Genizi examines – with regards to attitudes towards Jews, Judaism, the Holocaust, Zionism and the state of Israel – the contents of the United Church Observer and its predecessor from the pre-Second World War period through the Holocaust to the creation of Israel. He also tracks the relevant various speeches, statements and interviews involving United Church representatives during the same period.

The research reveals that the United Church was occasionally sympathetic, sometimes ambivalent and often hostile to the Jewish interests, particularly with regard to Israel and the Arab refugees. The United Church, it is fair to say, never devoted the same concern for Jewish refugees before and after the Holocaust as it has for the plight of the Palestinian refugees.

While there was a consistent undercurrent of anti-Israel sentiment in the hierarchy of the United Church, it really did not become an issue for the Canadian Jewish community until after 1967, when the United Church Observer, under the editorship of A.L. Forrest, became the single most powerful purveyor of anti-Zionist journalism in Canada.

It was not only the Observer's anti-Zionism that troubled the Canadian Jewish community, it was the belief that the editor was using the imagery and rhetoric of classical anti-Semitic language in condemning Israel and promoting the cause of the Palestinian refugees.

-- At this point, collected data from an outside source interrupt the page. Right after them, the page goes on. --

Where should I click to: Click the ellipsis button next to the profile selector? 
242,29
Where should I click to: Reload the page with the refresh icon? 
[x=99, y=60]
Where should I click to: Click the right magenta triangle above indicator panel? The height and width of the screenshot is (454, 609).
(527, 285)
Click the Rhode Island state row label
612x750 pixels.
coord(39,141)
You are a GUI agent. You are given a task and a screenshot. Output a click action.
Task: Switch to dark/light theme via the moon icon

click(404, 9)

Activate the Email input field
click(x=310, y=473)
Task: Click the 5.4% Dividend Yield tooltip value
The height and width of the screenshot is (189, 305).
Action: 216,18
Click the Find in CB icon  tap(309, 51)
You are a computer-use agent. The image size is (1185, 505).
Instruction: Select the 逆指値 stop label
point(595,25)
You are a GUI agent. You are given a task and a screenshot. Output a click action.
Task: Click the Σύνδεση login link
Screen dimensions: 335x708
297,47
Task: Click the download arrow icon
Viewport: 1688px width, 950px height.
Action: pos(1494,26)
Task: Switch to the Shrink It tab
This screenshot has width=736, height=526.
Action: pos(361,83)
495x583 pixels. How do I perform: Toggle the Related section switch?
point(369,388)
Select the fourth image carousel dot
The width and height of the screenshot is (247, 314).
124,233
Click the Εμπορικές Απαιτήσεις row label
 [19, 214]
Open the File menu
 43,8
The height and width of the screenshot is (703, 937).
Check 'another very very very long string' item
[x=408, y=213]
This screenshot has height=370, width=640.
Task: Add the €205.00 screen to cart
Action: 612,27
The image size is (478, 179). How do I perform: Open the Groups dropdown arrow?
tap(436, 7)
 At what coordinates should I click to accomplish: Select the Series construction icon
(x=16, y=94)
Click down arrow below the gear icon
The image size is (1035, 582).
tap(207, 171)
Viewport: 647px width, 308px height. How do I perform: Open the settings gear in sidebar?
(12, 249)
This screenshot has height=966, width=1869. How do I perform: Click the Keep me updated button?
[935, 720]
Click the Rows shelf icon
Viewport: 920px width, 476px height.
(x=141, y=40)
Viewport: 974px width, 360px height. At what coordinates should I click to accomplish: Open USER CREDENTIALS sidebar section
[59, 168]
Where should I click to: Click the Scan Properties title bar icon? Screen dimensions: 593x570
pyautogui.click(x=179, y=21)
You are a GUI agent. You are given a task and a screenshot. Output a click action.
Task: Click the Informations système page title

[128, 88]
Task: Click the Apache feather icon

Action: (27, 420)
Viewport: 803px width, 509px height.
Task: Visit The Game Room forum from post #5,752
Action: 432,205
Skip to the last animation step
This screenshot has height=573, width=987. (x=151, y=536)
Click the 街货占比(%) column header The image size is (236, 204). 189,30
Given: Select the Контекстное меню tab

Forrest, an able and astute journalist, denied the charges and refused to knuckle under the pressure of his Jewish critics, arguing that his church's commitment to human rights could not permit him to exclude the suffering of Arab refugees. Forrest's determination to press the latter issue and his continued use of language that some in the Jewish community deemed to be insensitive towards Jews at the least and anti-Semitic at the worst, brought the intervention of leading Toronto area rabbis, professors, clergymen and journalists.

The battle against Forrest and the United Church made regular headlines in the Canadian press. Charges of anti-Semitism were hurled against Forrest and were responded to by libel suits. Cooler heads on both sides tried to intercede and bring down the decibel level of the controversy.

Forrest was not intimidated by pressure and accusations from diverse quarters and he continued to use the pages of the United Church Observer to present a unidimensional picture of the Middle East in which Israel was depicted as the devil's own experiment station on earth. One of Forrest's favorite techniques was publishing articles critical of Israel by Israeli personalities such as Prof. Israel Shahak.

One of the anomalies in the whole controversy was the role of a prominent Conservative rabbi and one-time Zionist leader, who tried to act as a peace-maker by putting the best construction possible on Forrest's rhetoric: he was, it was said, perhaps insensitive towards Jews and insufficiently tutored in the travail of modern Jewish history but he was not really an anti-Semite.

One of the interesting stylistic aspects of the quarrel pivoted on the question of whether one can make a distinction between the use of anti-Semitic language and the user of that language. For this writer, this has always been a distinction without a difference.

Today, the United Church Observer no longer obsesses about the evils of Zionism and the state of Israel. The magazine's policy changed dramatically after the death of Forrest in the late 1970s. But his memory and legacy apparently live on and Genizi will perhaps be surprised to learn that Forrest's friends have induced the University of Waterloo in Ontario to offer an annual A.L. Forrest prize for the best essay on humanitarian issues.
No comment.

Arnold Ages
, a professor of French language and literature at the University of Waterloo, specializes in modern intellectual history.